··· Exercise data ···

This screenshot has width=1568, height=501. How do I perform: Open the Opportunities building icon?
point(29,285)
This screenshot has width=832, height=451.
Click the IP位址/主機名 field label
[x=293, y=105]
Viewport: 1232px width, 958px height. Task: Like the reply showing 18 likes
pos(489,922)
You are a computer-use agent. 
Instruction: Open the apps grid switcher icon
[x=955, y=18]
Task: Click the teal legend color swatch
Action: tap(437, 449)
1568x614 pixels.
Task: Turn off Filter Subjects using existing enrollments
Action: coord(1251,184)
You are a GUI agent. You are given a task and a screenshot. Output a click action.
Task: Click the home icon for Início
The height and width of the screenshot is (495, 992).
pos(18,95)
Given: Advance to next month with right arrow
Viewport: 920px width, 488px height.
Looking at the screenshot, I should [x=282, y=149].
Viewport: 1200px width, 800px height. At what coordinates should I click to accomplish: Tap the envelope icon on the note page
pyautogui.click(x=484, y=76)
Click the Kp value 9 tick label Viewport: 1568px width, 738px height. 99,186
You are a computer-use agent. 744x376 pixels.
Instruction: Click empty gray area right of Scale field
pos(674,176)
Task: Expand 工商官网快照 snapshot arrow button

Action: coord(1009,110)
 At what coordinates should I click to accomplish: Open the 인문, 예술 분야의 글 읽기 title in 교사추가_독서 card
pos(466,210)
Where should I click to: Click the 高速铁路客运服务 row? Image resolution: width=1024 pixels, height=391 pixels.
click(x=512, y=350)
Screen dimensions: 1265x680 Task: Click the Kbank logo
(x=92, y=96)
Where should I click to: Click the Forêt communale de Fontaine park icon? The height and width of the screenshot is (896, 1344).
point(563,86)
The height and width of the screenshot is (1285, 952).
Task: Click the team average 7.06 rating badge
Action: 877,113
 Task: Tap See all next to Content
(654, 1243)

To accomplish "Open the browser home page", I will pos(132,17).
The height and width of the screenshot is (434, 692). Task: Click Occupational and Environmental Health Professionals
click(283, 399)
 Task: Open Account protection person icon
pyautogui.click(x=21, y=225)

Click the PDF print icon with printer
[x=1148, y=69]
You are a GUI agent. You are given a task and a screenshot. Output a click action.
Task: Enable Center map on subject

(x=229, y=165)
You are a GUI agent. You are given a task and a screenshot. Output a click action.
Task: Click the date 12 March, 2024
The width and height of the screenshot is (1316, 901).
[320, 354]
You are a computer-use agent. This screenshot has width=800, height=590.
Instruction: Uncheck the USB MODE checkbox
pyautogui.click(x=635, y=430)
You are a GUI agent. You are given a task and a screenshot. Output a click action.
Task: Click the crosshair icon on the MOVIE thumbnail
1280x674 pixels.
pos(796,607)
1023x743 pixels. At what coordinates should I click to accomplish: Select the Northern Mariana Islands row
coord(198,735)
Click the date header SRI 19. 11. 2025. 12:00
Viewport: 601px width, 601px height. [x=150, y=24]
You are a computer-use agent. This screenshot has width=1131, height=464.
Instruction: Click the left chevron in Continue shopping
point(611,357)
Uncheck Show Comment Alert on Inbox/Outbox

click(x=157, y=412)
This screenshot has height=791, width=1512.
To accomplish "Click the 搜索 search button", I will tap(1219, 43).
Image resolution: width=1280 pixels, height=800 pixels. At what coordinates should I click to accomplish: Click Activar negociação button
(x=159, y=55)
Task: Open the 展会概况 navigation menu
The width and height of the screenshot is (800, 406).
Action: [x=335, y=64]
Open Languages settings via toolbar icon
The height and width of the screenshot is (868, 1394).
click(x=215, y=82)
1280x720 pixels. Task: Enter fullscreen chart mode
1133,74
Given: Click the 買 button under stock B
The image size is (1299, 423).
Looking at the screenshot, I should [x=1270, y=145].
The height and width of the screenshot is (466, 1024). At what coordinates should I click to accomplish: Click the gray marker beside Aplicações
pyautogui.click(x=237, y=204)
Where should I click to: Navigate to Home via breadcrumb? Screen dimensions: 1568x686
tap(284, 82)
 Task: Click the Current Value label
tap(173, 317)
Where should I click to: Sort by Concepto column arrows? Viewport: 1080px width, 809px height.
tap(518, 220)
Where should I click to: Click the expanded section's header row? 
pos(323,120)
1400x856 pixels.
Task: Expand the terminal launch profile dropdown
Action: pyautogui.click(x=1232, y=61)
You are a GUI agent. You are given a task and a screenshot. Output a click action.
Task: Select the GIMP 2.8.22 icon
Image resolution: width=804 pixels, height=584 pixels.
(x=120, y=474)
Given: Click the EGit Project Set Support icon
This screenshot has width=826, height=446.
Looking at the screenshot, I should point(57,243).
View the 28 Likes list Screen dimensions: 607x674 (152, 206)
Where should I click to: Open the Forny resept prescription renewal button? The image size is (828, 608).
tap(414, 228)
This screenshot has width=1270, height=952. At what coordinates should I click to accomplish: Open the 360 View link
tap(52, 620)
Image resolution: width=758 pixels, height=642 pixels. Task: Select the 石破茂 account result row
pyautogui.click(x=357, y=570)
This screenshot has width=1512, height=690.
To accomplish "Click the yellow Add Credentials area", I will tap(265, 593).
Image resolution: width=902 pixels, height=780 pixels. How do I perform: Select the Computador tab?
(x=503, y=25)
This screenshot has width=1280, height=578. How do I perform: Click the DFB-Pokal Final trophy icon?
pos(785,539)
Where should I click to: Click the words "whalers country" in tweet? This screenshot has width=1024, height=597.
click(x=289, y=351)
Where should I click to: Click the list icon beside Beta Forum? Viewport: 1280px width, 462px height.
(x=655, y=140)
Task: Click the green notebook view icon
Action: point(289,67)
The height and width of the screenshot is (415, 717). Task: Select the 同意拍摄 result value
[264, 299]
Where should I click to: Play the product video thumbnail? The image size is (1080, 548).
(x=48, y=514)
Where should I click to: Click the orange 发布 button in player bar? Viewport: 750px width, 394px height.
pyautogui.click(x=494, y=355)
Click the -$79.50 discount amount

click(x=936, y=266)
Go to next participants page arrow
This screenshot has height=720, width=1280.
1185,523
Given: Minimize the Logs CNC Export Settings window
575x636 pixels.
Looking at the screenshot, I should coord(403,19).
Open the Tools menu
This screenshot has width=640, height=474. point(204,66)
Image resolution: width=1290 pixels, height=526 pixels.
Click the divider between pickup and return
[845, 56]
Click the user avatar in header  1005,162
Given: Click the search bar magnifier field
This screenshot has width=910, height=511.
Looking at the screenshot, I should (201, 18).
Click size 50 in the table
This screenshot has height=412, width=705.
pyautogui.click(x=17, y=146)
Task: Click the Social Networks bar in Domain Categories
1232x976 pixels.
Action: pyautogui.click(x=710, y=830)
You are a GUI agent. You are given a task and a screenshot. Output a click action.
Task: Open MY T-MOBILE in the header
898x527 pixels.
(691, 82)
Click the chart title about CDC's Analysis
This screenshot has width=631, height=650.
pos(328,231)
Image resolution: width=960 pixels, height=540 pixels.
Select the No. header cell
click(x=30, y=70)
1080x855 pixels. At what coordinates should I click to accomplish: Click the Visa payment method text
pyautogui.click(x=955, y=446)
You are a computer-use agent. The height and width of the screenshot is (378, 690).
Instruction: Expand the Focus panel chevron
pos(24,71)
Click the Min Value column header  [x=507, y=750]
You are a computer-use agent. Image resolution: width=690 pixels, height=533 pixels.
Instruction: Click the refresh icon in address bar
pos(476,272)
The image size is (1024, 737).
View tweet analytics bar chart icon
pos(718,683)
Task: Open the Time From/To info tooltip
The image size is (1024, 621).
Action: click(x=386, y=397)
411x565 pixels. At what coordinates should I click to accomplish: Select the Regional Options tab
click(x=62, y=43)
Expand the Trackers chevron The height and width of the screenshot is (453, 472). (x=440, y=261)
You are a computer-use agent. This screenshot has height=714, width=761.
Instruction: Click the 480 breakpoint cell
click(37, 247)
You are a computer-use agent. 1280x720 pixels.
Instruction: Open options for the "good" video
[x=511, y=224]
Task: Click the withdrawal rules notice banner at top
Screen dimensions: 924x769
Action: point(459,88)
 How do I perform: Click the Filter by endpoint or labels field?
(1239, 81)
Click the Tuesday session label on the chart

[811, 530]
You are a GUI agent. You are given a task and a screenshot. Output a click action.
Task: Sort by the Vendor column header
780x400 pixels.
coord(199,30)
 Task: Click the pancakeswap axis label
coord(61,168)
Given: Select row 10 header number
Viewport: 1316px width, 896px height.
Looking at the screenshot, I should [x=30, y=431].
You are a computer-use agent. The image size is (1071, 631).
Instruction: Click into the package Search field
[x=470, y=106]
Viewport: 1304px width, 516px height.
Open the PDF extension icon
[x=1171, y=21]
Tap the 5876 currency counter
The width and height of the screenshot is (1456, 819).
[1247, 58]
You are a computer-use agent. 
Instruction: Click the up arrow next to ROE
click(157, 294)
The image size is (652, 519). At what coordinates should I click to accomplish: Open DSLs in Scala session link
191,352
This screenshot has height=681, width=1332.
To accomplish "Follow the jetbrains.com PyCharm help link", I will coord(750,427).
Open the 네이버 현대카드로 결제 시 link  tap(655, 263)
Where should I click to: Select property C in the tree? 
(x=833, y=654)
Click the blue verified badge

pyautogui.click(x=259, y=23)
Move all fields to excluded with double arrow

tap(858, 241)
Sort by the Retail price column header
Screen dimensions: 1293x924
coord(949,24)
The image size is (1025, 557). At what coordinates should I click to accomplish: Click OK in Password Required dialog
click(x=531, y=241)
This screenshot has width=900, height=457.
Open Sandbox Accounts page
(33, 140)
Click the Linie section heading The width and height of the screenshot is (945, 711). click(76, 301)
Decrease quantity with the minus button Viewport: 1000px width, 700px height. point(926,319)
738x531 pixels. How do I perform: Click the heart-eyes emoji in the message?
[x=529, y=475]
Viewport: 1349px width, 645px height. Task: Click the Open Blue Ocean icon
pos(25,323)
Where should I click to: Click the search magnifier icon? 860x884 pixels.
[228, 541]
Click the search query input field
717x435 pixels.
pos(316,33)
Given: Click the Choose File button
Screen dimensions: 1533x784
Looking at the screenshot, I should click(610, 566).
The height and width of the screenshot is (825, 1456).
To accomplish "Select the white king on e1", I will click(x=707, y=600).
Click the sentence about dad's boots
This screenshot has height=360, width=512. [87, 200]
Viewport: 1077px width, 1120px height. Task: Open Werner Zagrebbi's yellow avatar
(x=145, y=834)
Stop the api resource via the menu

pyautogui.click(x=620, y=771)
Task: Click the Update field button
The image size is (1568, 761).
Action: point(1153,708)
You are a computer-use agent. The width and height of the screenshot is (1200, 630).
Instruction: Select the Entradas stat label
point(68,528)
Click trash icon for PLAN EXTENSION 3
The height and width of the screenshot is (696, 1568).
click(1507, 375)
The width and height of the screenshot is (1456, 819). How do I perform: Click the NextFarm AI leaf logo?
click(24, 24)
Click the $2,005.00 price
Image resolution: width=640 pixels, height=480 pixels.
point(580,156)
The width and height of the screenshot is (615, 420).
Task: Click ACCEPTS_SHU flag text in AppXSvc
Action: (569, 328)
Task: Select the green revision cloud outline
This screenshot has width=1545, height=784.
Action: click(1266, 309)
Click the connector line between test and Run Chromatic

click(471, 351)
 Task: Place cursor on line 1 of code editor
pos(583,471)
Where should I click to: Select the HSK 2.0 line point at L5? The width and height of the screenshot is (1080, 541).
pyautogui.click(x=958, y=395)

···

## Work item
Could you reproduce exactly the lines of the entries above, from the one with "Given: Minimize the" through the one with "Task: Open MY T-MOBILE in the header", and nothing else?

## Written solution
Given: Minimize the Logs CNC Export Settings window
575x636 pixels.
Looking at the screenshot, I should coord(403,19).
Open the Tools menu
This screenshot has width=640, height=474. point(204,66)
Image resolution: width=1290 pixels, height=526 pixels.
Click the divider between pickup and return
[845, 56]
Click the user avatar in header  1005,162
Given: Click the search bar magnifier field
This screenshot has width=910, height=511.
Looking at the screenshot, I should (201, 18).
Click size 50 in the table
This screenshot has height=412, width=705.
pyautogui.click(x=17, y=146)
Task: Click the Social Networks bar in Domain Categories
1232x976 pixels.
Action: pyautogui.click(x=710, y=830)
You are a GUI agent. You are given a task and a screenshot. Output a click action.
Task: Open MY T-MOBILE in the header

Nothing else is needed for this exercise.